Die CONI-Homepage zeigt viele Südtiroler Gesichter. (Screenshot CONI)

CONI listet 51 Südtiroler Olympiastarter auf

Im Hinblick auf die bevorstehenden Olympischen Winterspiele in Pyeongchang läuft der Endspurt um die begehrten Startplätze. Der CONI, das Olympische Komitee Italiens, listet auf seiner Homepage 121 Namen von Olympiastartern auf, davon kommt fast die Hälfte aus Südtirol.

Der CONI spricht in seiner Gliederung von 51 Südtirolern. Diese Zahl stimmt so allerdings nicht, denn sie umfasst auch die zwei Skirennläufer Stefano Gross und Emanuele Buzzi, die zwar in Südtirol geboren wurden (in Bozen bzw. Innichen), aber in Pozza di Fassa bzw. Sappada/Bladen leben.

Auch die auf 49 reduzierte Zahl wäre sehr hoch und würde bedeuten, dass sogar drei Südtiroler Wintersportler mehr zu Olympia fahren als noch vor 4 Jahren, als 46 Südtiroler in Sotschi dabei waren.


Nur 18 Lombarden und 14 Trentiner

Beeindruckend ist die Tatsache, dass das kleine Südtirol laut CONI das bei weitem größte Kontingent im Olympiateam der „Azzurri“ stellen wird. Die zweitgrößte Gruppe hinter den 51 bzw. 49 Südtirolern stellt die Lombardei mit 18 und das Trentino mit 14 Olympiastartern.

Die Liste des CONI ist sicher nicht weit entfernt von der Realität, allerdings kommen doch ein paar Zweifel auf, z.B. teilweise auch beim Vergleich mit den „SportNews“-Prognosen vom 9. Jänner.


Alle vier Snowboard-Startplätze an Südtiroler?

Bei den Snowboardern etwa ist es zwar wünschenswert, aber ziemlich unwahrscheinlich, dass alle vier verfügbaren Startplätze an Südtiroler gehen.

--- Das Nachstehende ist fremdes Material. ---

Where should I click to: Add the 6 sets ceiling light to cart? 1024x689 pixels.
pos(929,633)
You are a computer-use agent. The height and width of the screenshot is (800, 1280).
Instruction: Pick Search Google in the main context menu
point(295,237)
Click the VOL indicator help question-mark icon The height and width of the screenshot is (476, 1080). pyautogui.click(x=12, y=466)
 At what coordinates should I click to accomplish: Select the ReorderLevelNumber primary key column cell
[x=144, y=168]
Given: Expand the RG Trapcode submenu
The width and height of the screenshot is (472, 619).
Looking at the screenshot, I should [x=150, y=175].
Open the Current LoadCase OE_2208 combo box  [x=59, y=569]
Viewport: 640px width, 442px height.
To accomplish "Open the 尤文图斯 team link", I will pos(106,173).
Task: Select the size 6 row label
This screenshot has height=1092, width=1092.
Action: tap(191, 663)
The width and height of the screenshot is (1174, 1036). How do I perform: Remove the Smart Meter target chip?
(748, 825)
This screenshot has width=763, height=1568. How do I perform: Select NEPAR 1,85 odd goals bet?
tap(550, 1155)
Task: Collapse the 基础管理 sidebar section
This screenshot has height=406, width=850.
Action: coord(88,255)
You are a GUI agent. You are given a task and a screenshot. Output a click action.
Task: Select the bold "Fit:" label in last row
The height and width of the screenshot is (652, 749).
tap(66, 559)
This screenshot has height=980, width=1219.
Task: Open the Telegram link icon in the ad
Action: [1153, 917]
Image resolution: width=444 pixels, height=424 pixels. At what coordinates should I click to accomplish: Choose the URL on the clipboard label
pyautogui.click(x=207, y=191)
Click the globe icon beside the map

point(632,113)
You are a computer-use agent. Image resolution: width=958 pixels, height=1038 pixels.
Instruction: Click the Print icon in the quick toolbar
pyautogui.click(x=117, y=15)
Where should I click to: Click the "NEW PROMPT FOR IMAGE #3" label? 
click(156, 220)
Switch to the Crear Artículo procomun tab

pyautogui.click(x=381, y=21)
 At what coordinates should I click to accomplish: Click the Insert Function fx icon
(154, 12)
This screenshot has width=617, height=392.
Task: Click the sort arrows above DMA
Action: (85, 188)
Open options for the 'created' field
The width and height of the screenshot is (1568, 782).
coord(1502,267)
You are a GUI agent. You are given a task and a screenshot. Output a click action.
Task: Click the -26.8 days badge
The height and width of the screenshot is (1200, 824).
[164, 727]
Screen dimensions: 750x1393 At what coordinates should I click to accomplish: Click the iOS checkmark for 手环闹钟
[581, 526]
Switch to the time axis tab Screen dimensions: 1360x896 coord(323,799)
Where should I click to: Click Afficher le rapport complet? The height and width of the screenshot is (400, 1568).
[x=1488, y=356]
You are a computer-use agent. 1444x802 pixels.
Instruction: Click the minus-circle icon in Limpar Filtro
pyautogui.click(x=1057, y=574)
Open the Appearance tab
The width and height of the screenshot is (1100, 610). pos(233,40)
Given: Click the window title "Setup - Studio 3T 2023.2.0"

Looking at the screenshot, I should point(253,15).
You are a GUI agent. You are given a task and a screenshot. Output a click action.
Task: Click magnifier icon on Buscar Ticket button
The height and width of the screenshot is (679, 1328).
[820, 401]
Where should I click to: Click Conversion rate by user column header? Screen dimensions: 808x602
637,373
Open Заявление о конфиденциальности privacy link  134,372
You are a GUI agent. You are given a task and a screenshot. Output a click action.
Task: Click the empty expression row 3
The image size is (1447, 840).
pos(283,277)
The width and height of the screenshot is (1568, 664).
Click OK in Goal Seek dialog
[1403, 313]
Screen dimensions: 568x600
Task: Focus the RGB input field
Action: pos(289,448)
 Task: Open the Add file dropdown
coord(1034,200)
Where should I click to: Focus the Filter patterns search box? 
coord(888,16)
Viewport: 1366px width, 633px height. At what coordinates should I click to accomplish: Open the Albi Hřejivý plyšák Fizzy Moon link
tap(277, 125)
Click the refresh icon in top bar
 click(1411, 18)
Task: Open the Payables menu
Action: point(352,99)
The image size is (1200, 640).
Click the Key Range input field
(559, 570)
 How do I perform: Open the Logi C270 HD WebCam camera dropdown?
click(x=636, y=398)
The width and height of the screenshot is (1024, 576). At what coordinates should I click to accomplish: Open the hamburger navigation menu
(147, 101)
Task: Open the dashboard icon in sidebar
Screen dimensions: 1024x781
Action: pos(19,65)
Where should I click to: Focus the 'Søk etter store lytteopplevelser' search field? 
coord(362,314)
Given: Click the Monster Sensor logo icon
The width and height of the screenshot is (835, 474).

Denn zuletzt in Bad Gastein war Maurizio Bormolini aus Livigno, der auf der CONI-Liste nicht aufscheint, deutlich besser als Christoph Mick, Roland Fischnaller, Aaron March und Edwin Coratti.

Ein bisschen anders ist die Lage bei den Nordischen Kombinierern, wo angesichts der heurigen sehr mageren Ergebnisse abzuwarten ist, ob überhaupt ein Team nach Südkorea mitgenommen wird oder nur einzelne Athleten wie Alessandro Pittin. Aus Südtiroler Sicht eigenartig ist, dass der junge Aaron Kostner nicht auf der CONI-Liste aufscheint, obwohl er sich zumindest für Weltcuprennen wie zuletzt im Fleimstal qualifizieren konnte im Gegensatz zum gelisteten Routinier Lukas Runggaldier, der heuer viel schuldig bleibt.


CONI-Liste nennt nicht weniger als 11Alpine aus Südtirol

Bei den Alpinen, die vom CONI großzügig mit 11 Startplätzen bedacht werden, überrascht ein bisschen, dass Patrick Thaler, Verena Stuffer und Nicol Delago gelistet sind, während Anna Hofer nicht berücksichtigt wurde. Möglicherweise werden wohl alle vier nicht nach Pyeongchang fahren, es sei denn, sie erreichen in den nächsten Tagen noch Top-Ergebnisse.

Sehr unwahrscheinlich erscheint eine Olympiateilnahme auch für zwei andere vom CONI genannte Sportlerinnen: Die Skispringerin Evelyn Insam hat sich in dieser Saison noch nicht in Szene setzen können, während Biathletin Karin Oberhofer bislang erst gar nicht im Weltcup eingesetzt wurde.

Einer der wenigen Namen von möglichen Olympiastarter, der auf der CONI-Liste fehlt, ist jener des Bobfahrers Patrick Baumgartner, der speziell im Viererbob durchaus noch reelle Chancen auf eine Einberufung hat.